**WORK TO COMPLETE:** Exact reproduction is required for the lines below starting at the line with "This screenshot has width=768, height=770." and ending at the line with "Task: Select the", both included. No other lines, and no pictures.
═════ INPUT FOR THIS TASK
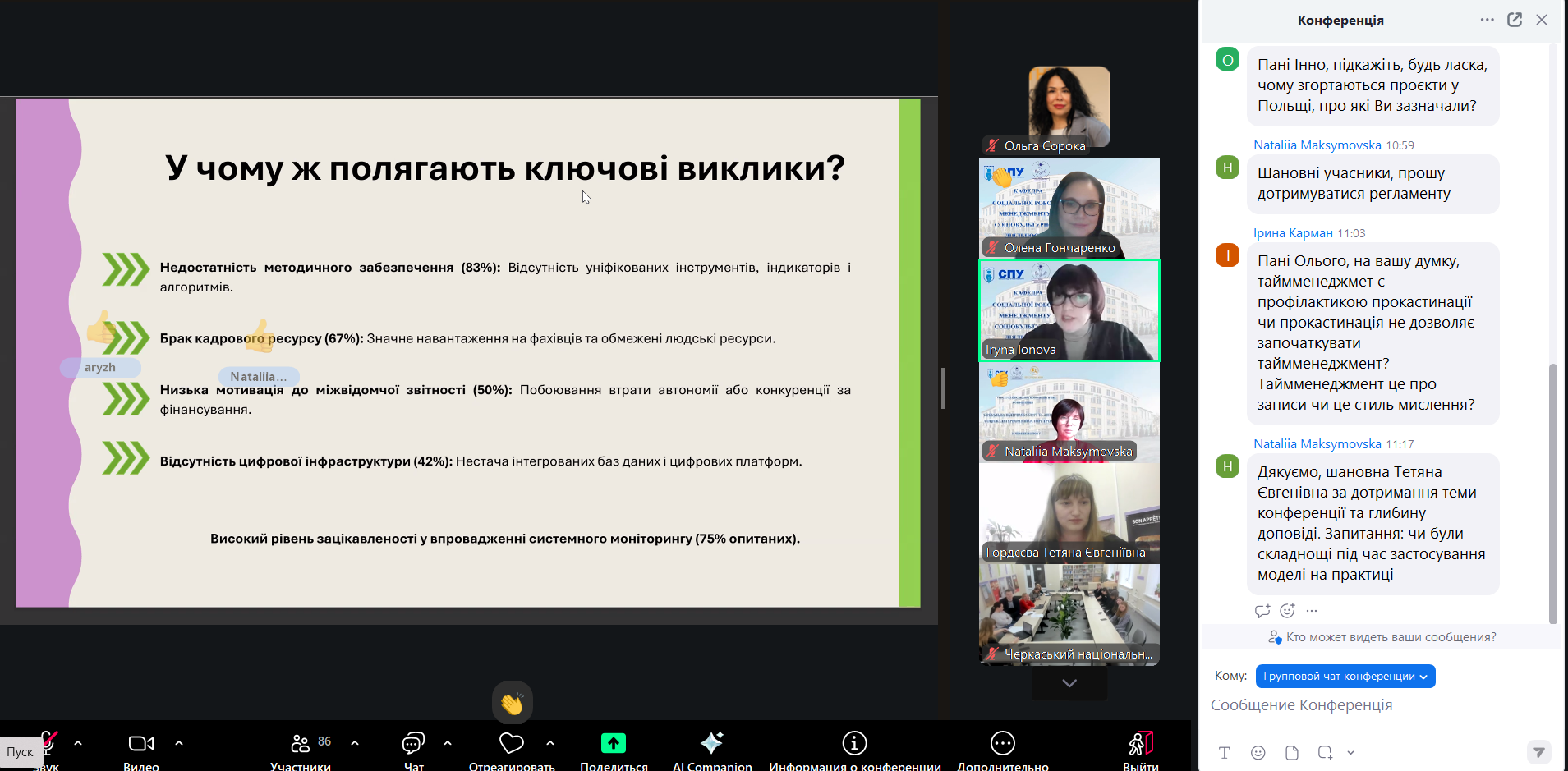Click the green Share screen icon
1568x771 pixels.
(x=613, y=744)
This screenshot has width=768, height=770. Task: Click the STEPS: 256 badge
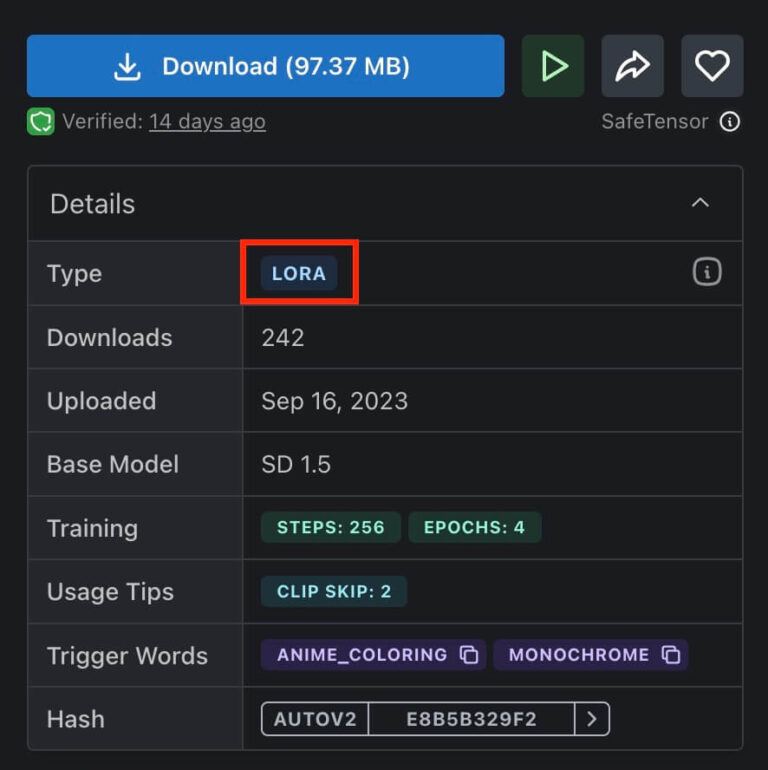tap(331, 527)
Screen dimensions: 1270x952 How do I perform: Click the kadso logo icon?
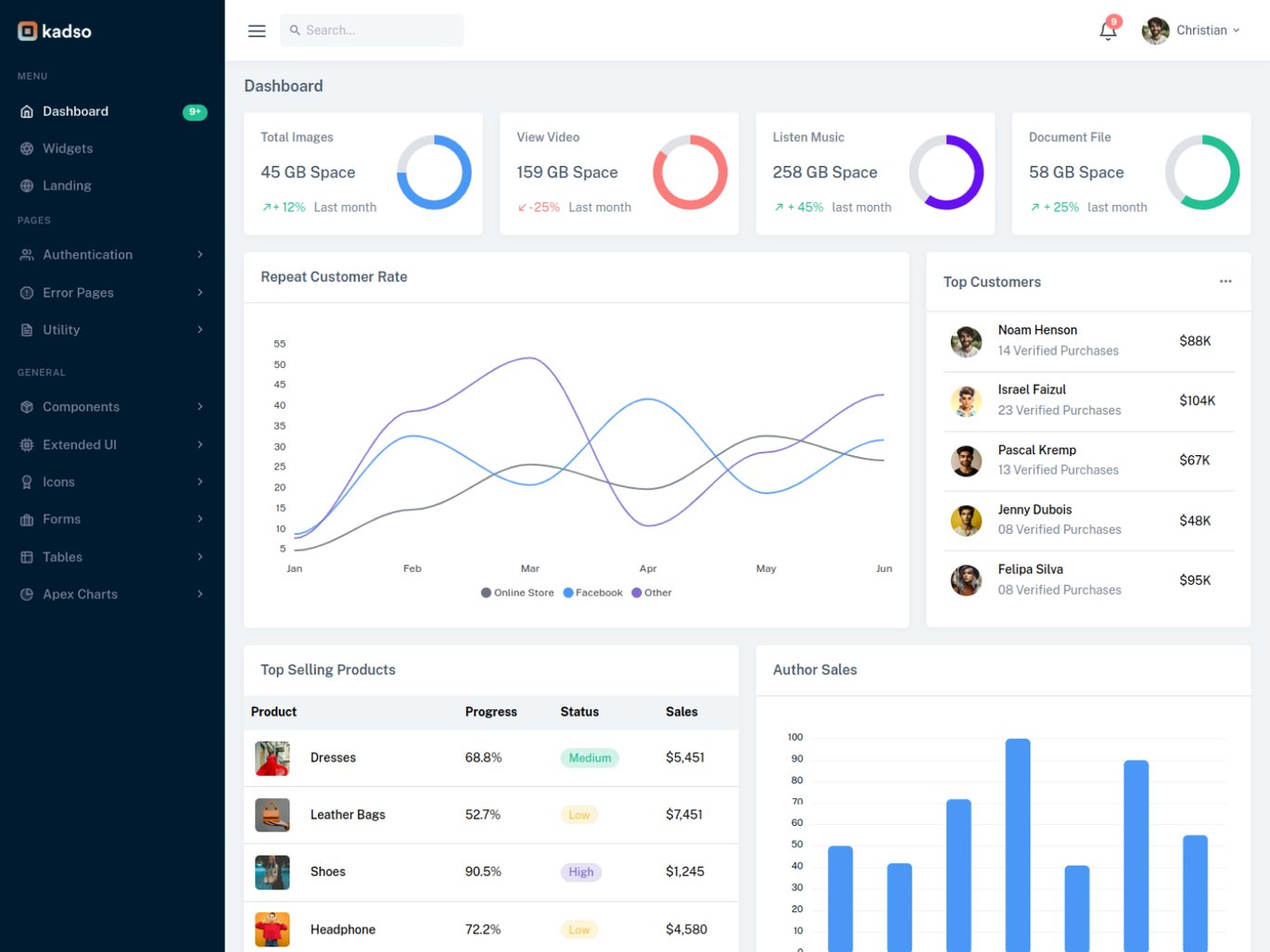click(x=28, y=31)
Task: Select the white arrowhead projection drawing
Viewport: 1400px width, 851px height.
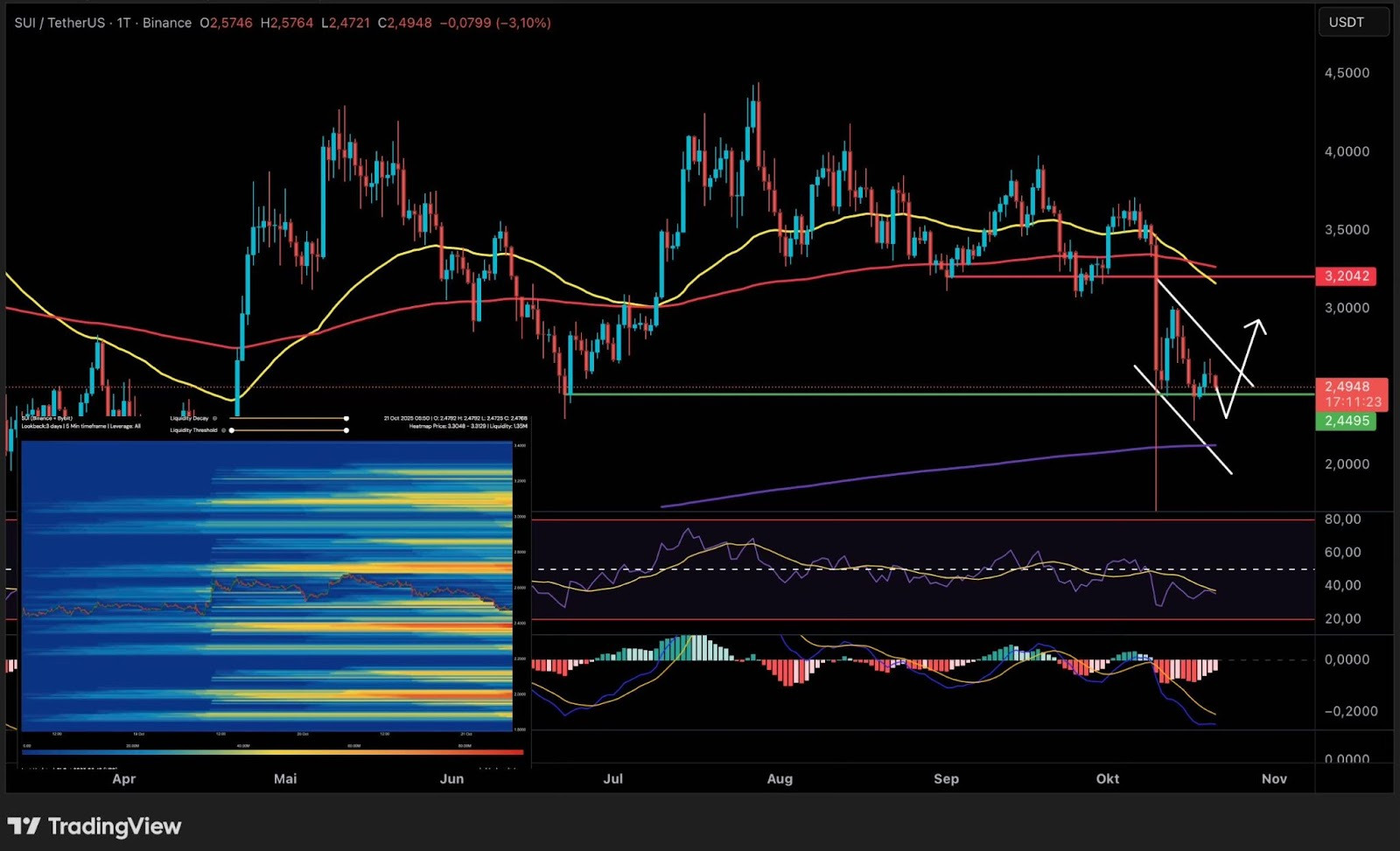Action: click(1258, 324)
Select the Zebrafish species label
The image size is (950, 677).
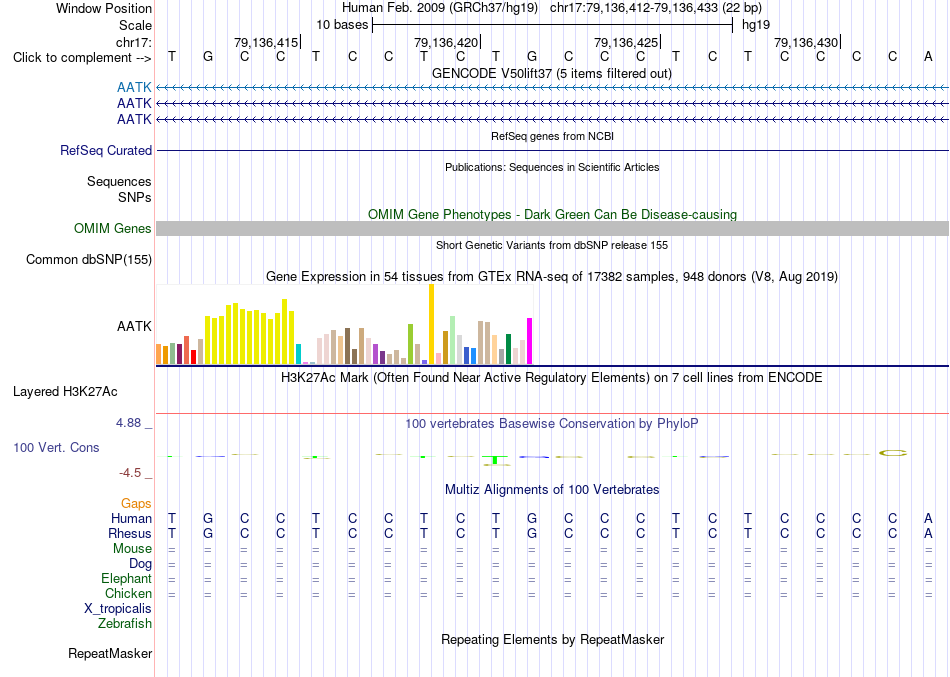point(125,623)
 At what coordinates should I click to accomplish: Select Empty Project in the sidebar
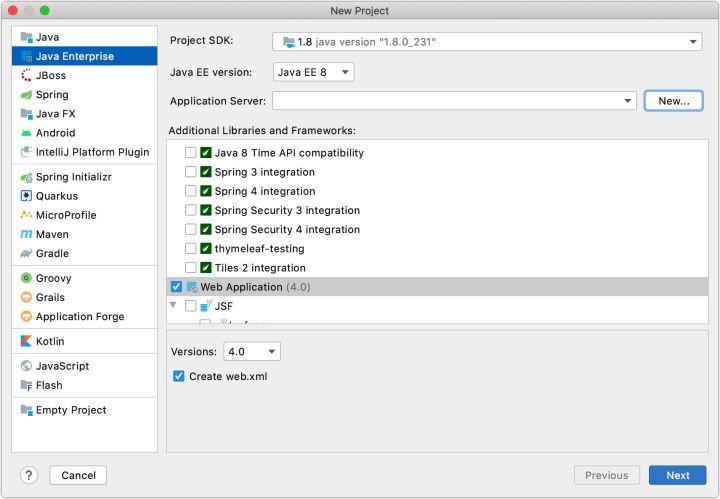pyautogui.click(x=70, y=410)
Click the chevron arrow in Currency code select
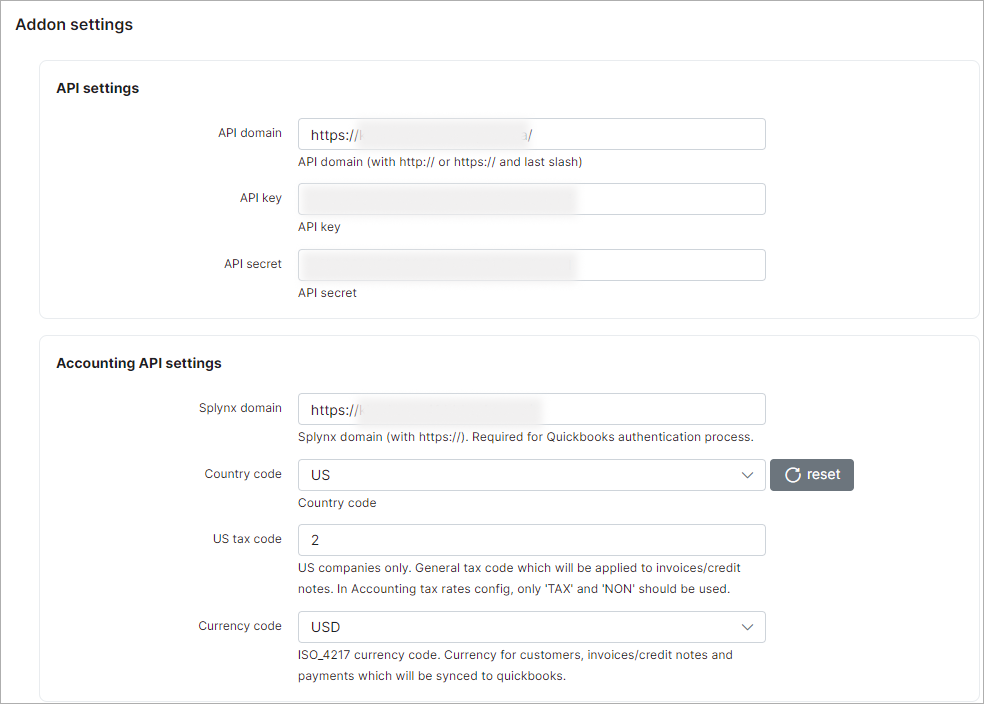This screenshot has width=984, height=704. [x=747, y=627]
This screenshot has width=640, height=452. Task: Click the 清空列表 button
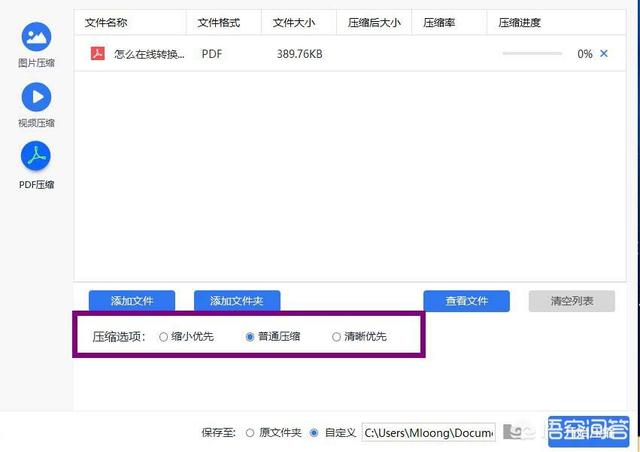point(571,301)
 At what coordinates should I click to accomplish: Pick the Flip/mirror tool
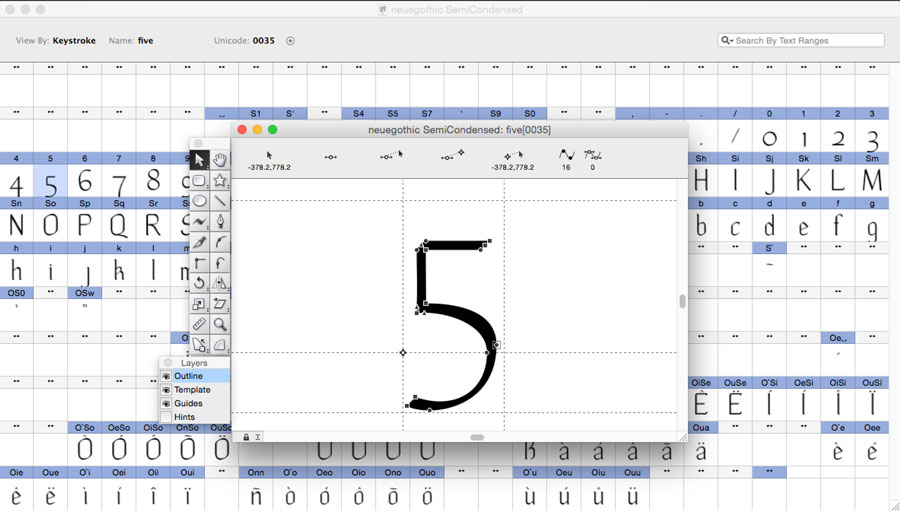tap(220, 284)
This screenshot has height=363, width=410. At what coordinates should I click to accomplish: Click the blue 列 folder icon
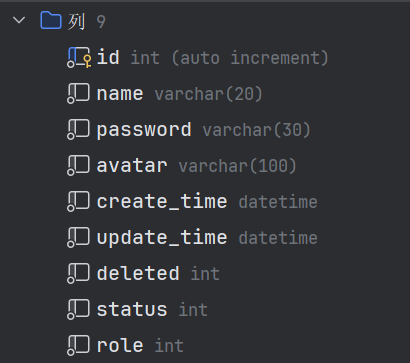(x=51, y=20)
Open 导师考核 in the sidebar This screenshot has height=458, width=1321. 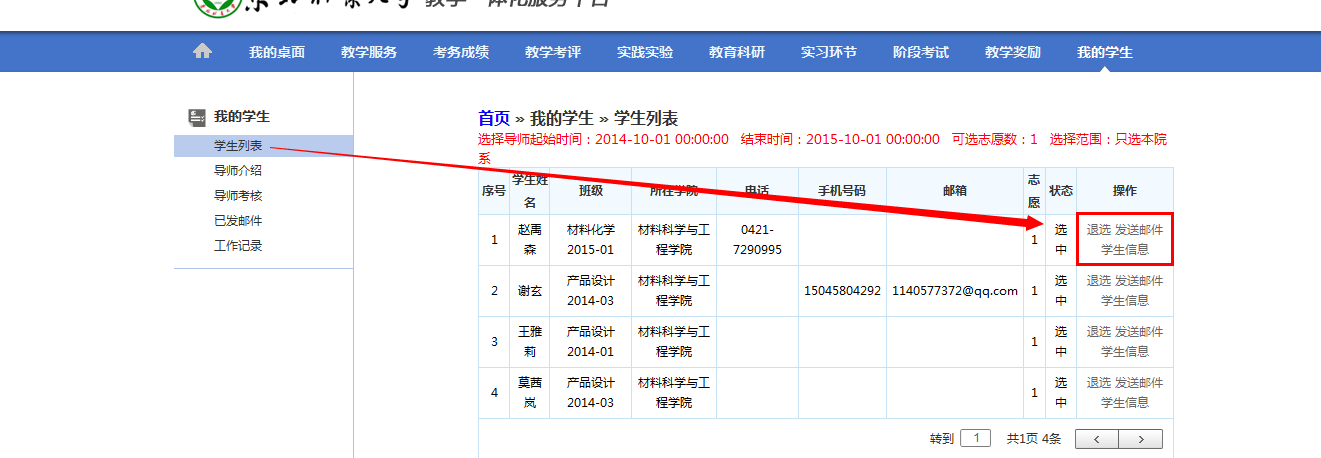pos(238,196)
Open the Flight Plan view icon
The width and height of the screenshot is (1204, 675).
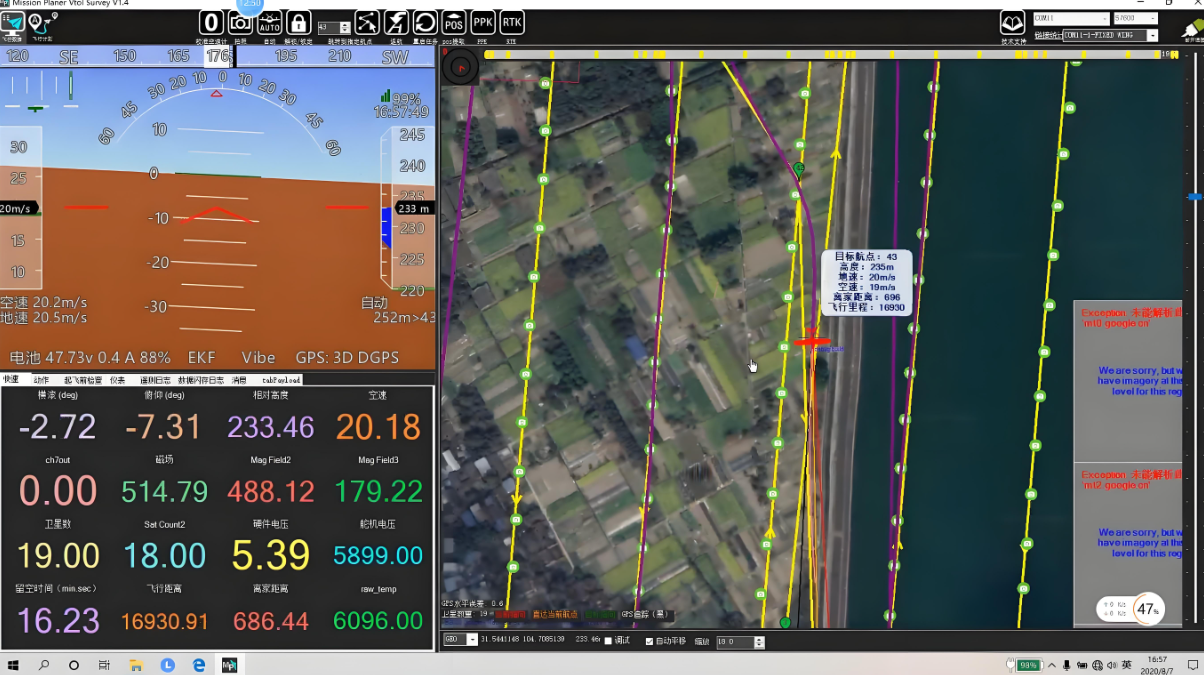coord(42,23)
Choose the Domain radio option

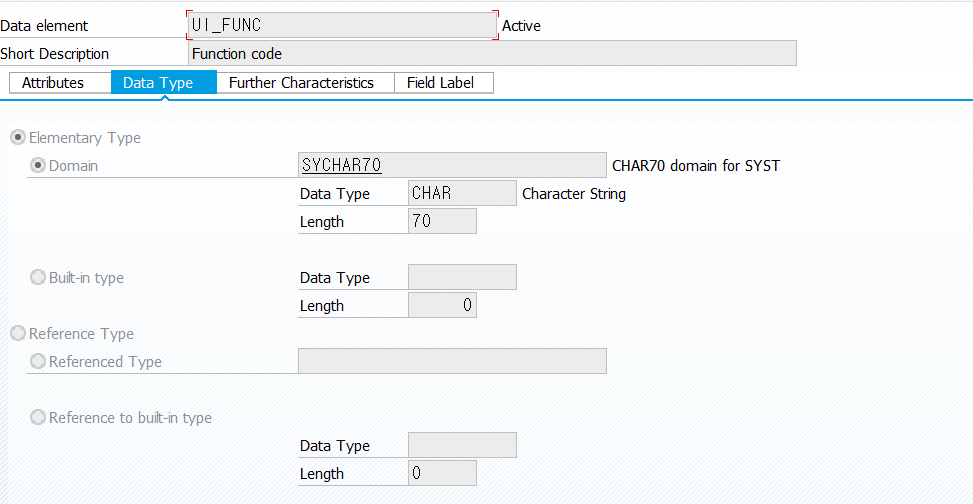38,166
══════════
**REPLY:**
This screenshot has width=768, height=770. Task: Click the STEPS: 256 badge
tap(331, 527)
Screen dimensions: 1270x952 How do I perform: Click the kadso logo icon?
click(x=28, y=31)
Task: Select the white arrowhead projection drawing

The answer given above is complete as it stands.